The Spanish colonies settled in Central and South America. Referred to as the "empire of conquest," their colonization was somewhat brutal when it came to dealing with the indigenous people, but ultimately involved integration. This was achieved by intermarriage, assimilation of the natives into the Spanish religion of Catholicism and teaching the natives how to behave according to the social norms of the Spanish.
The British colonies settled in North America and have been referred to as an "empire of commerce." With little, if any, involvement from the Crown, the colonists strived to settle and establish their own way of life, independent of restrictions from their homeland but in accordance with what they believed to be their rights. Instead of integrating with the natives, they viewed them as savages, using them only for trade, such as exchanging furs for firearms, and for their land, which they bought and settled on.
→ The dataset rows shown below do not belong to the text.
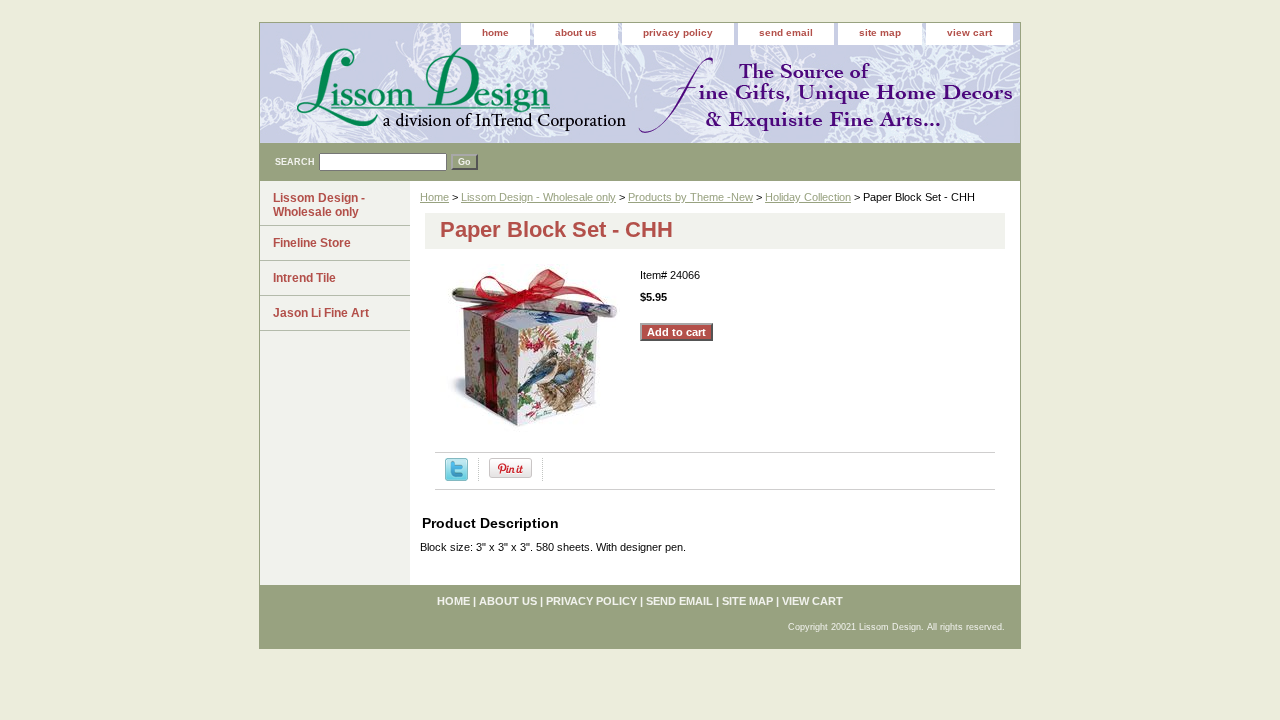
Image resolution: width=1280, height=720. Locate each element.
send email (786, 32)
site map (880, 32)
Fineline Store (312, 243)
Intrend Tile (304, 278)
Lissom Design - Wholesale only (538, 197)
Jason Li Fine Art (321, 313)
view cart (969, 32)
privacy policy (678, 32)
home (495, 32)
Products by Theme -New (690, 197)
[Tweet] (456, 477)
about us (576, 32)
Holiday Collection (808, 197)
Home (434, 197)
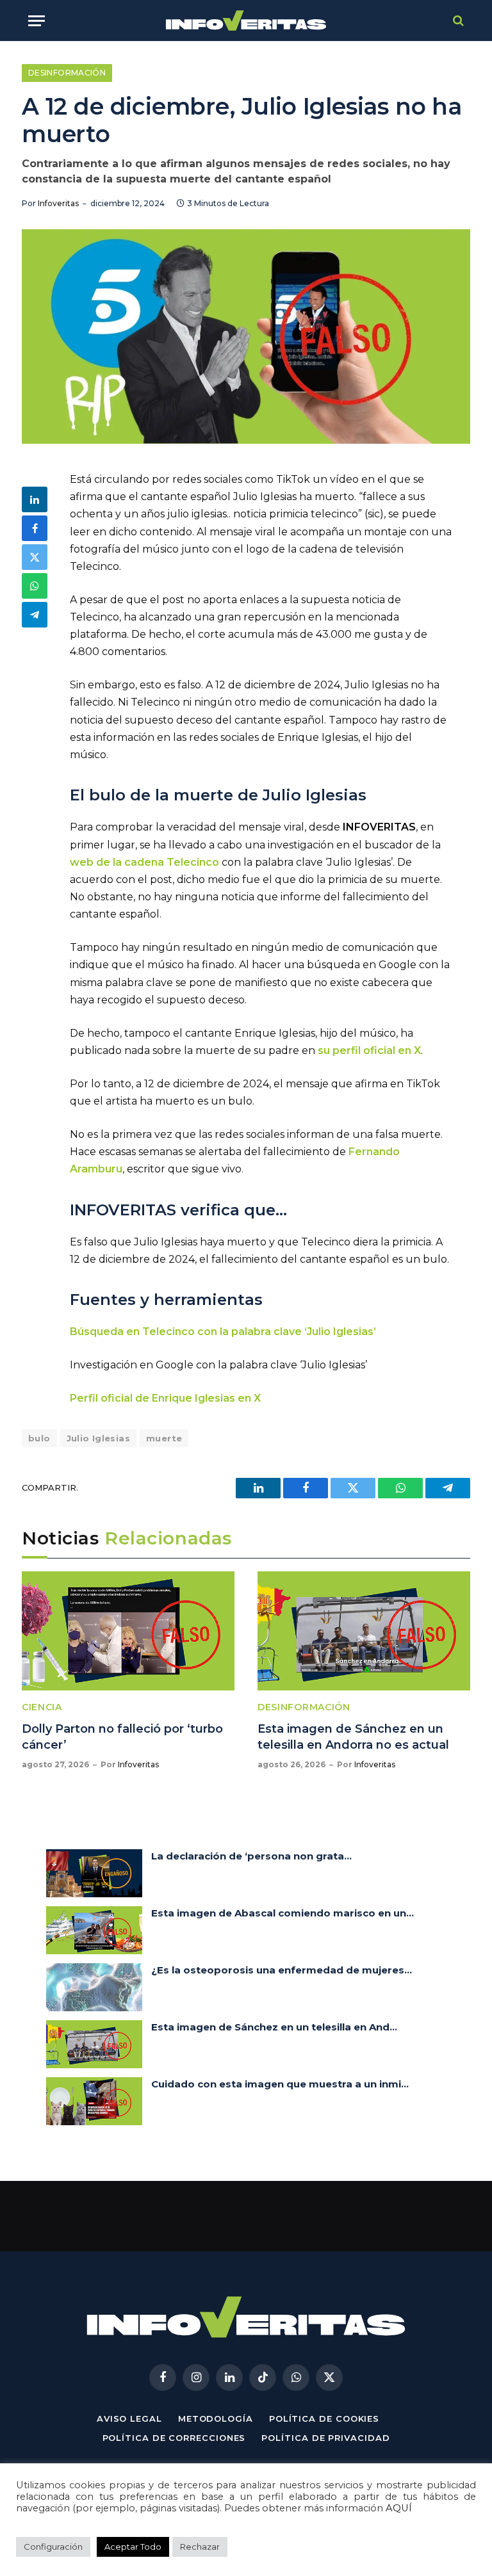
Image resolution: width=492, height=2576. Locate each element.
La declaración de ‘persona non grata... (251, 1856)
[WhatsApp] (34, 586)
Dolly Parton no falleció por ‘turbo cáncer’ (122, 1736)
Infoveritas (58, 203)
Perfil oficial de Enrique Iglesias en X (165, 1398)
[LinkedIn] (34, 499)
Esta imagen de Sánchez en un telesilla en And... (274, 2027)
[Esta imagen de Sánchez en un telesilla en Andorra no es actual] (364, 1631)
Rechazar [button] (200, 2546)
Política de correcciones (174, 2438)
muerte (164, 1438)
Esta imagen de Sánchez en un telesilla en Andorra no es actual (353, 1736)
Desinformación (67, 72)
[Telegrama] (34, 615)
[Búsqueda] (457, 20)
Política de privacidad (325, 2438)
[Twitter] (34, 557)
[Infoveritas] (246, 21)
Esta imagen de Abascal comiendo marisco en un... (282, 1913)
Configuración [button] (53, 2546)
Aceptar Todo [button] (132, 2546)
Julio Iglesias (98, 1438)
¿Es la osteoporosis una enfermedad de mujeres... (281, 1970)
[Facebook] (34, 528)
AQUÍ (399, 2508)
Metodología (215, 2418)
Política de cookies (324, 2418)
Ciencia (42, 1707)
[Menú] (36, 20)
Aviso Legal (129, 2418)
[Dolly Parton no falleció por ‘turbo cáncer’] (128, 1631)
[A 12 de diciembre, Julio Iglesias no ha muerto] (246, 336)
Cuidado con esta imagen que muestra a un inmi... (280, 2084)
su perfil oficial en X (369, 1050)
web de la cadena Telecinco (144, 862)
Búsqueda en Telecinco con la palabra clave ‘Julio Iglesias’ (223, 1331)
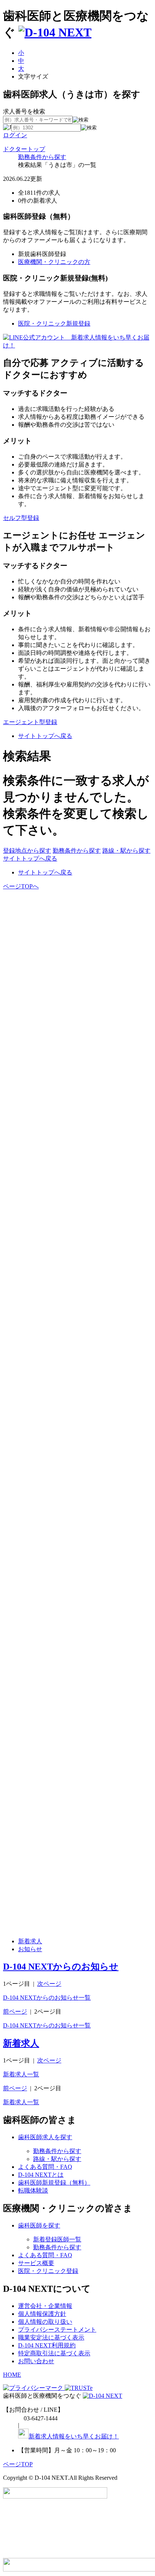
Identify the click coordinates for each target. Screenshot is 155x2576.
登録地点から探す (27, 850)
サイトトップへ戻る (45, 736)
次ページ (49, 1983)
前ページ (15, 2011)
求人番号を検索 (24, 111)
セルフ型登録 (21, 518)
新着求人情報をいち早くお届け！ (74, 2436)
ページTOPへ (21, 886)
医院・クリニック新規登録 (54, 323)
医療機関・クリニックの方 (54, 262)
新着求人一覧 (21, 2074)
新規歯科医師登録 (42, 254)
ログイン (15, 135)
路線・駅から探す (126, 850)
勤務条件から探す (42, 157)
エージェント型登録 (30, 722)
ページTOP (18, 2464)
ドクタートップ (24, 149)
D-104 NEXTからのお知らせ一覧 (47, 1997)
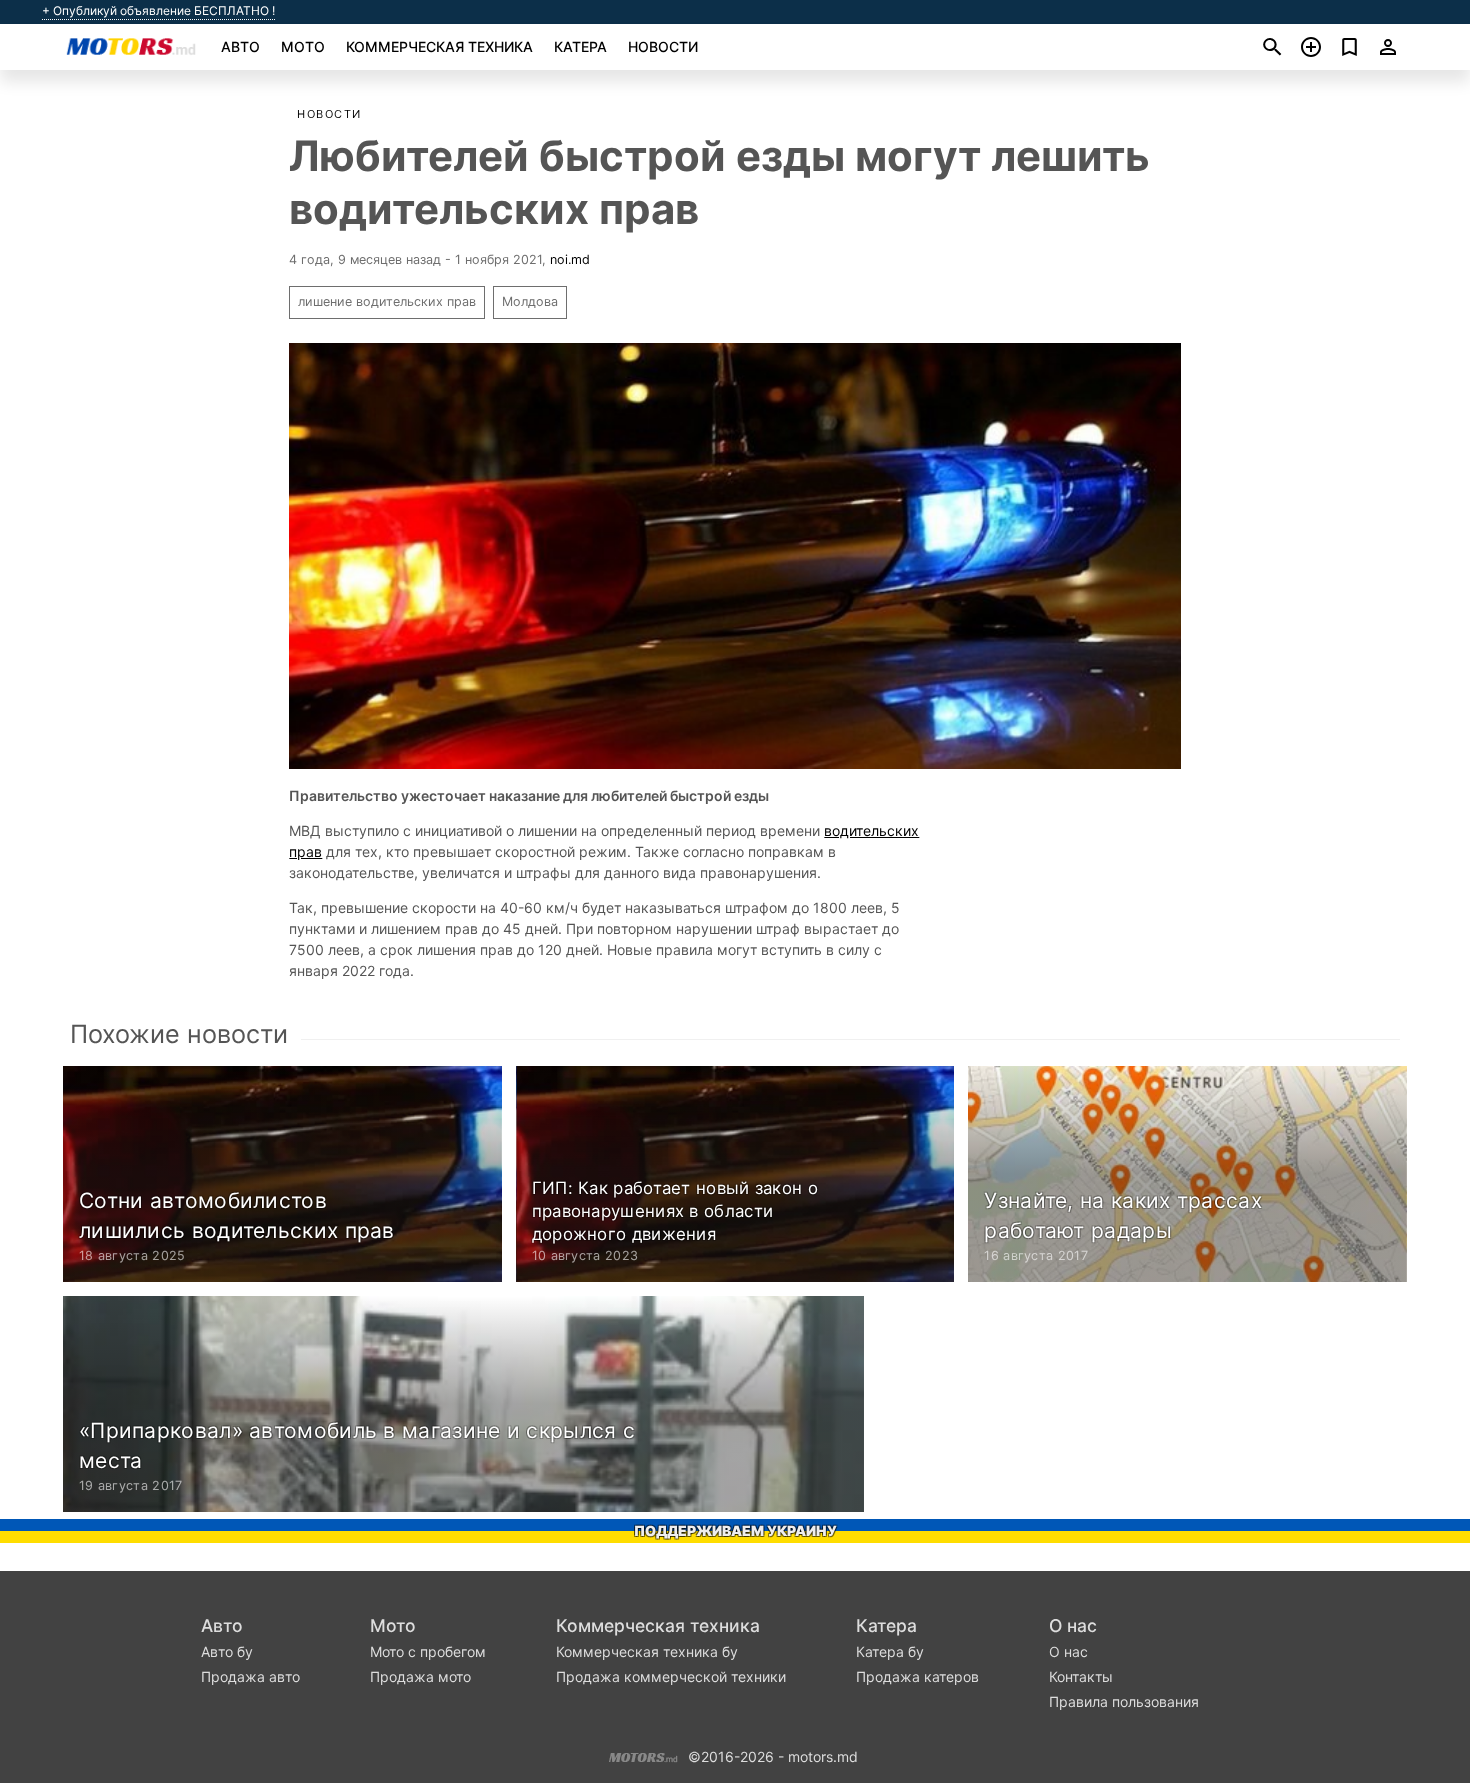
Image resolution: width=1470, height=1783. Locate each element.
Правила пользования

With no royal supervision or uniform protection for Christianity, diverse colonies emerged concerning their religious, social and political status. In the mid-1600s, Puritans set up "praying Indian" towns to convert the natives to Christianity, but on the whole, this did not prove as successful as the Spaniards' attempts at religious conversion. The natives also died in large numbers from European diseases, such as smallpox, which kept the two factions apart from each other.